2020 has been an unprecedented year. COVID-19 has touched everyone, in some way, whether physically, emotionally, socially or financially. Men and women have been affected differently. The pandemic is not a great equaliser but exacerbates inequalities in communities. Men are dying from COVID-19 more than women while the socio-economic impact has hit women harder than men. Here is how….

Work sector

In Africa, the informal sector is one of the largest in the world. It contributes between 25 and 65 percent of Africa’s GDP and accounts for between 30 and 90 percent of total non-agricultural employment. Majority of workers in the informal sector are women. COVID-19 lockdown restrictions stopped workers in the informal sector from working: no work equals no pay. Women and other informal workers have been unable to make money, which increases their vulnerability to poverty and food insecurity.

Job losses

According to the International Labour Organisation, 2 out of 3 jobs permanently lost due to COVID-19 are women’s jobs. These job losses mainly come from the hospitality industry, service industry, domestic workforce and tourism. Further, in these sectors, workers are subject to low pay and excluded from social protection (pension, healthcare, unemployment insurance), therefore making them more financially vulnerable after termination of employment.

She is Africa | COVID-19 and it’s impact on women

Unpaid care work

Around the world, women spend two to ten times more on unpaid care work than men. Due to lockdown restrictions, schools and care facilities shut down. Globally, schools closed in over 190 countries, affecting 1.6 billion students. The duty to supervise children at home fell in the hands of women. This placed a heavier burden on single mothers to work and look after children at the same time.
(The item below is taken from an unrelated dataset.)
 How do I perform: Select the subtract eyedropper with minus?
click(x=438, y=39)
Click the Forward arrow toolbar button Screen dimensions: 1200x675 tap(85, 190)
She is Africa | COVID-19 and it’s impact on women

Access to finance

In Africa, 70 percent of women are financially excluded and women’s access to finance and financial services is consistently behind that of their male counterparts. During difficult economic times this year, women had limited access to finance compared to men. This increases women’s economic insecurity, as it is harder to financially stay afloat and recover from the economic impact of COVID-19.

The COVID-19 impact on women will outlast the pandemic and will erode strides made toward gender equality. A gender lens must be applied in response to COVID-19 to address the needs of girls and women and advance their position in society.